C’est une vraie question: Europe fut-elle heureuse avec Zeus?
L’affaire remonte bien loin dans l’histoire, mais elle reste d’une grande actualité. Voilà une jeune femme, fille de roi comme par hasard, partie à la cueillette de fleurs à Sidon: un beau taureau blanc croise son chemin, se fait caresser le museau et la laisse monter sur son large dos, et puis le couple fonce vers la plage, traverse la mer et les airs, et à Cortyne en Crête sous un platane verdoyant depuis lors ils font l’amour car l’animal s’est métamorphosé en nul autre que le plus puissant des dieux, et ils auront trois enfants qu’ils appelèrent Minos, Rhadamante et Sarpédon; puis un jour Zeus-le-volage retourna en repenti sous les yeux et entre les bras de Madame Héra, et Europe se fit épouser par le roi de l’île, laquelle fait aujourd’hui partie de notre mère nourricière la Grèce, maltraitée et laissée exsangue par l’Europe avide d’argent.
Europe, vénérée par l’immense Zeus, a connu le bonheur. Qui, sauf le Saint Père en douterait? – Mais l’Europe, cette entité géographique culturellement, socialement et politiquement si désunie, est tristounette en mai 2014, alors qu’elle disposait, il y a 25 ans, de toutes les chances plus une pour devenir un paradis sur terre.
Que s’est-il donc passé depuis la chute du Mur de Berlin et de l’implosion de l’URSS?

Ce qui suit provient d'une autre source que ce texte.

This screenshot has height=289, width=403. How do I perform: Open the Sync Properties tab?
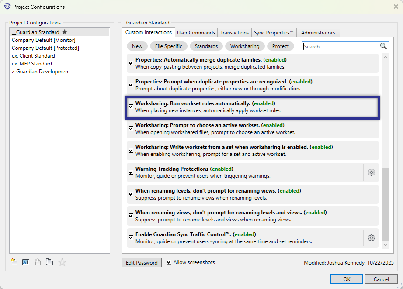point(274,32)
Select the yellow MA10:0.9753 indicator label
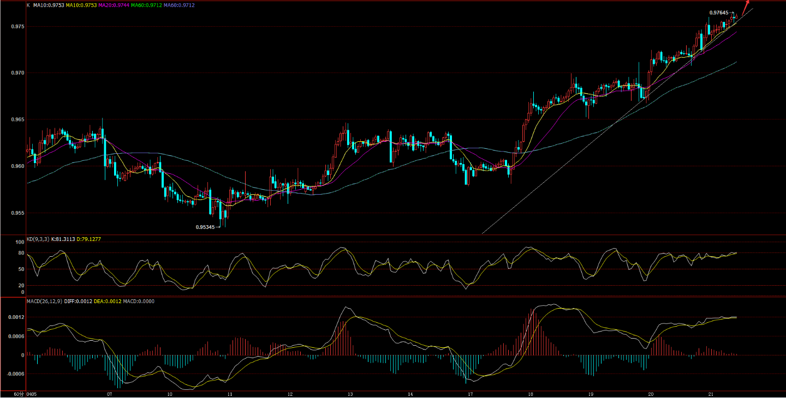This screenshot has height=398, width=786. 81,5
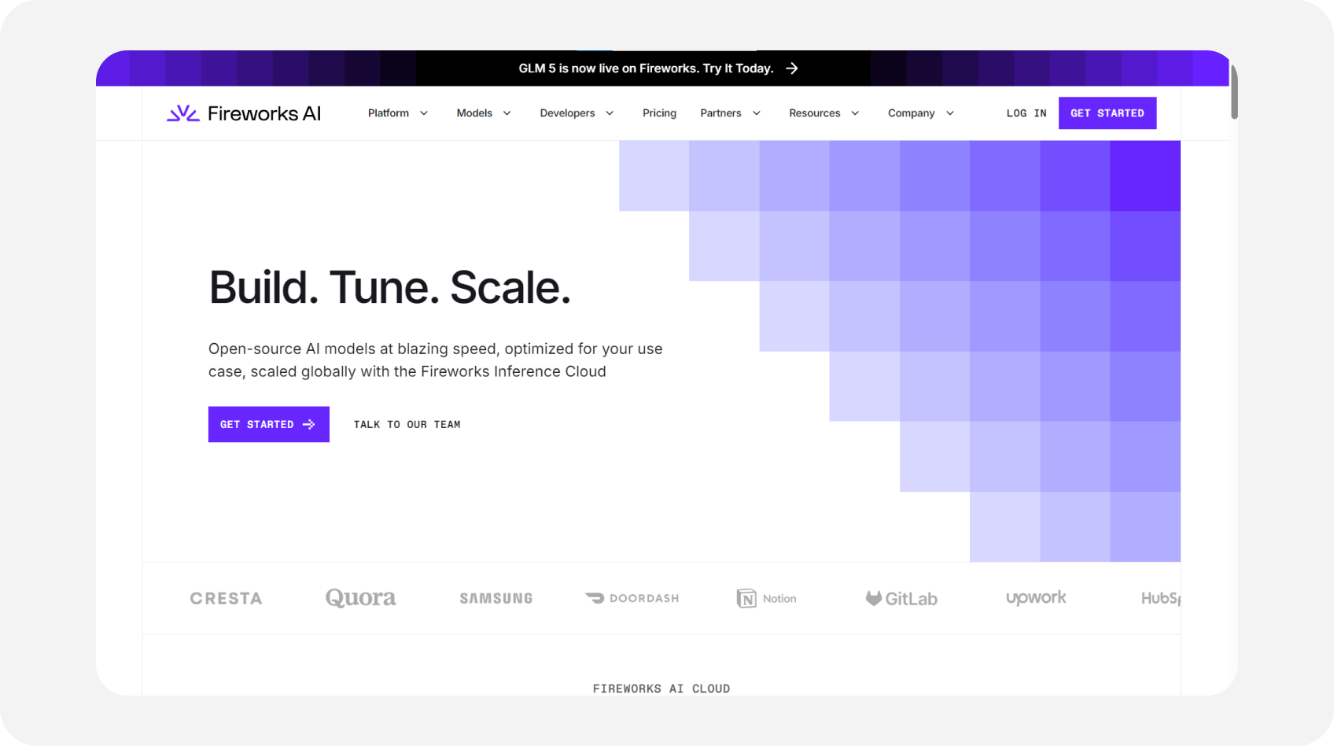Click the LOG IN link

[x=1026, y=113]

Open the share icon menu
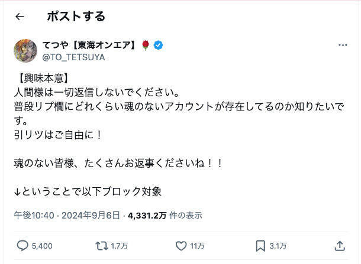pos(340,245)
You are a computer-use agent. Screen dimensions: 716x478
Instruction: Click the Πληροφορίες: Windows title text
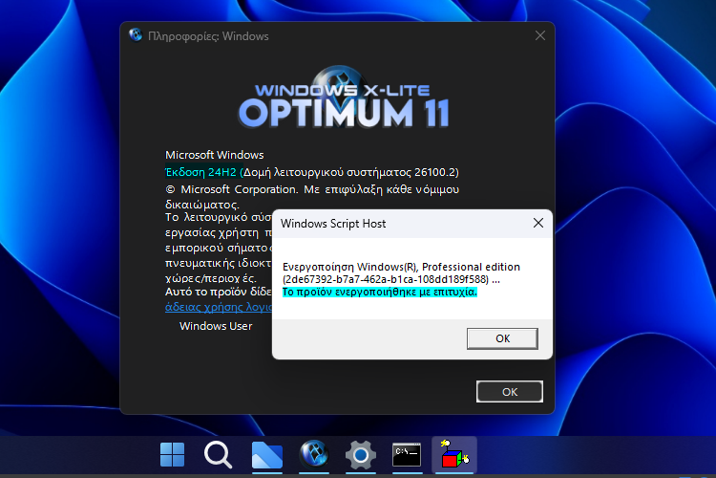tap(208, 36)

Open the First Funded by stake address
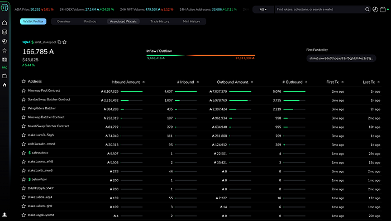tap(341, 58)
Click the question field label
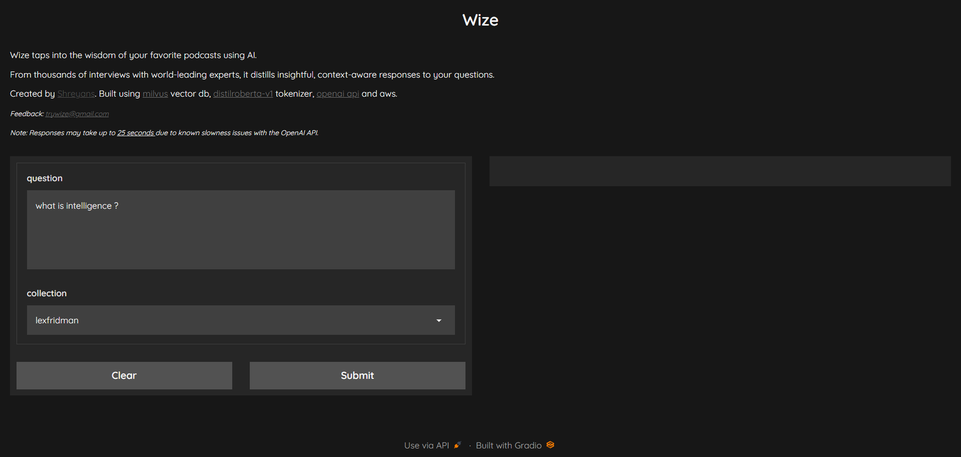Viewport: 961px width, 457px height. click(44, 178)
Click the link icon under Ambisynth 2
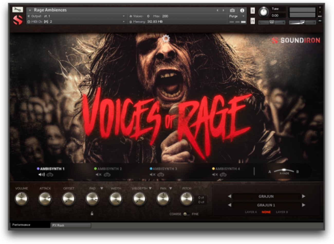Viewport: 334px width, 244px height. [x=107, y=175]
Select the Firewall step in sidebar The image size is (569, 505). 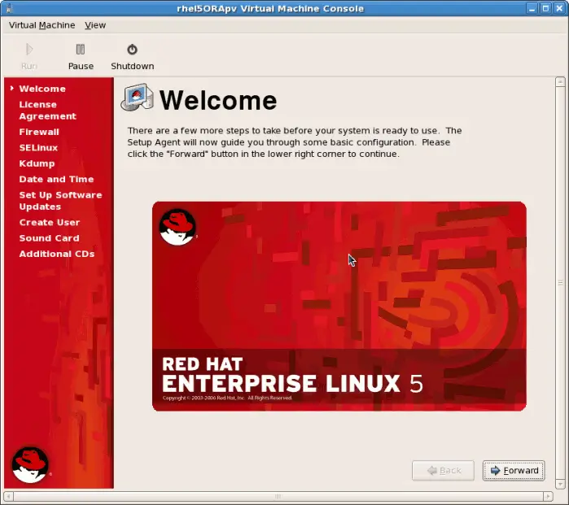[x=39, y=132]
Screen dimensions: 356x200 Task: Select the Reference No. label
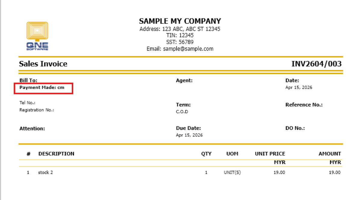click(x=304, y=105)
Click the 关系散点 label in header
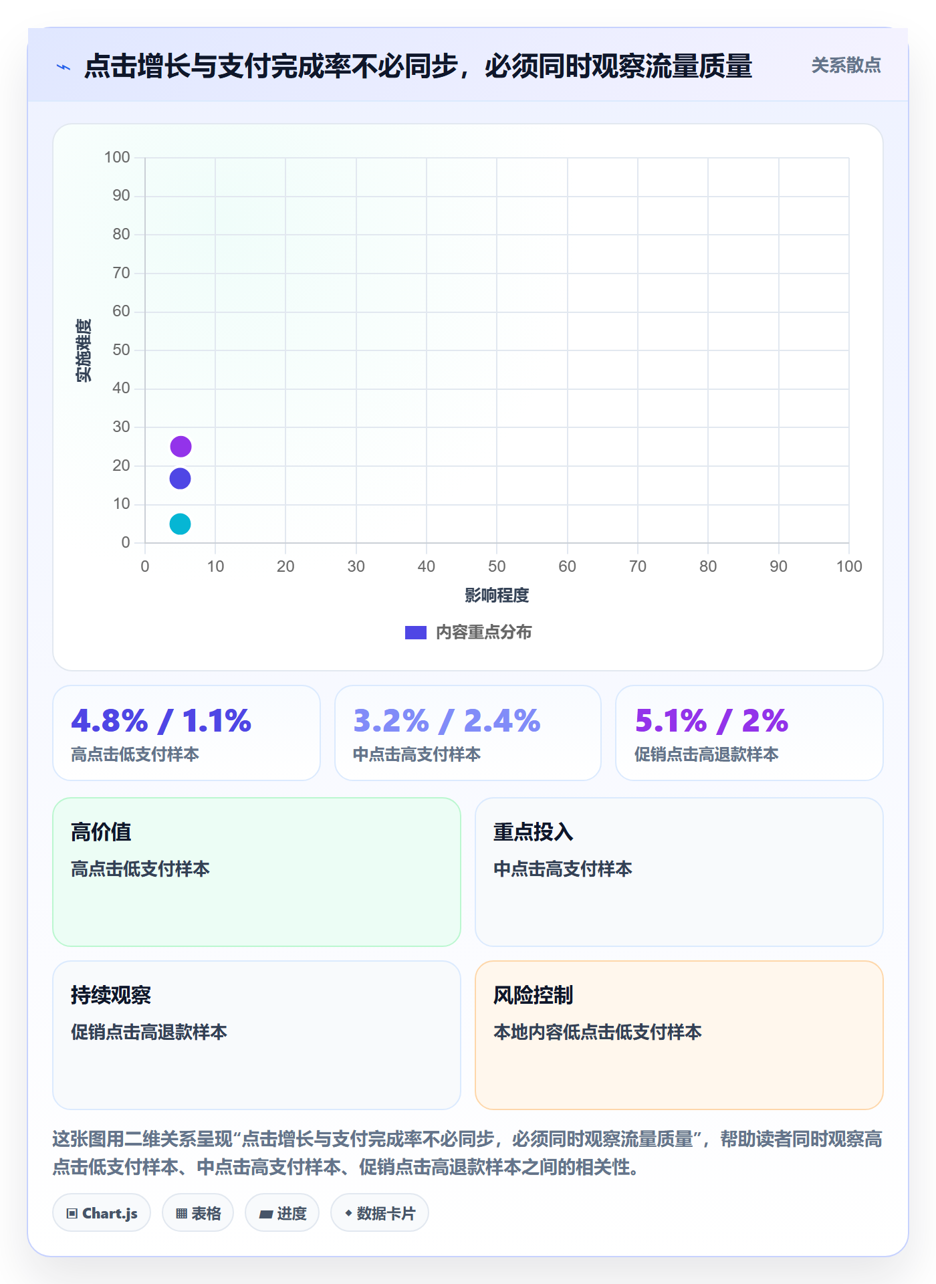Viewport: 936px width, 1284px height. point(846,66)
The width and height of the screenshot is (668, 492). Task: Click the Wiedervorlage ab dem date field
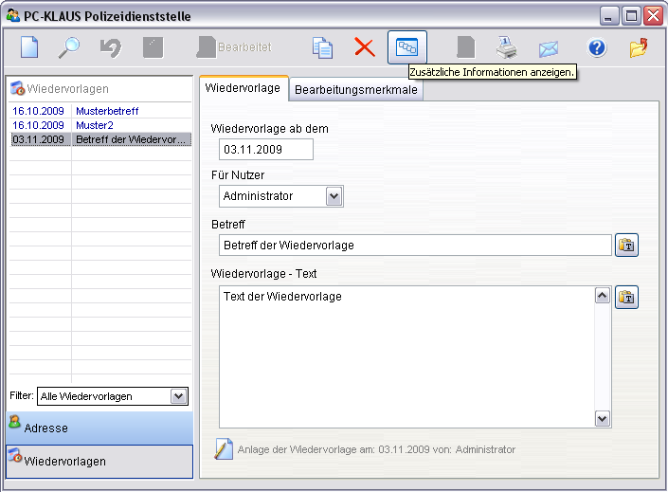pyautogui.click(x=265, y=150)
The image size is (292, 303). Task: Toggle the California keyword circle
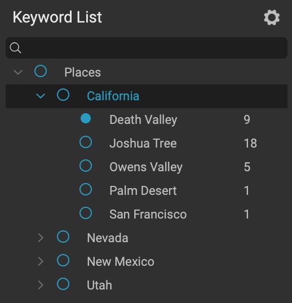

Ah! Les historiens le diront un jour, quand les forces qui ont poussé les politiques à l’Osterweiterung précipitée seront dévoilées par les archives. En attendant, l’on peut affirmer, au risque de se faire agresser par les défenseurs de l’hégémonie américaine, que le projet des pères fondateurs a été abandonné. Sachant que la Paix se construit à la fin des comptes sur la justice sociale, ils souhaitaient un partage aussi équitable que possible des richesses créées par l’économie de marché. La liberté de circulation pour les hommes, l’argent et les marchandises devait s’inscrire dans le cadre d’un idéal social-démocrate progressif. Or, cet idéal a été écarté au profit d’un double objectif: repousser les frontières de l’Union européenne et de l’OTAN loin vers l’est, jusqu’aux frontières de la Russie, et créer toutes les conditions pour l’épanouissement des marchés financiers rendus ivres par les perspectives de gain résultant de la mondialisation.
Cette politique, voulue sinon imposée par les USA agacés par le nouveau monde multipolaire (Chine, Russie, Inde, Amérique du Sud sont autant de puissances en montée rapide), est à l’origine de la montée effrayante du chômage, de la pauvreté et des nationalismes. Ceux qui sont coupables du désastre, ceux qui ont enlevé l’Europe pour en abuser impunément, sont la plupart des chefs de gouvernement depuis, disons, l’an 2000, et bien-sûr, les Commissions Barroso I et II, serviles à souhait.
Il s’ouvre maintenant, pour un bref instant, une fenêtre sur le chantier d’une Europe indépendante, capable de réaliser son modèle politique, culturel et social. Cette fenêtre sera brutalement fermée si les mêmes acteurs restent en place. Un illustre Luxembourgeois fait partie du clan des conservateurs-casseurs: l’homme de main de Merkel, Jean-Claude Juncker, qui se bat pour sa carrière et pour le fameux Parti populaire européen des Berlusconi, Orban et autres individus peu recommandables.
Oh! Le Luxembourg est petit, tellement petit! Mais il peut envoyer un message fort à Berlin en faisant perdre des voix aux chrétiens-sociaux locaux, qui avaient raflé la moitié des mandats il y a cinq ans.
Sachant qu’Europe, en symbiose avec Zeus là-haut sur l’Olympe, voit et entend tout, faisons-lui l’offrande d’un nouveau départ pour l’Europe, avec des hommes et des femmes nouveaux.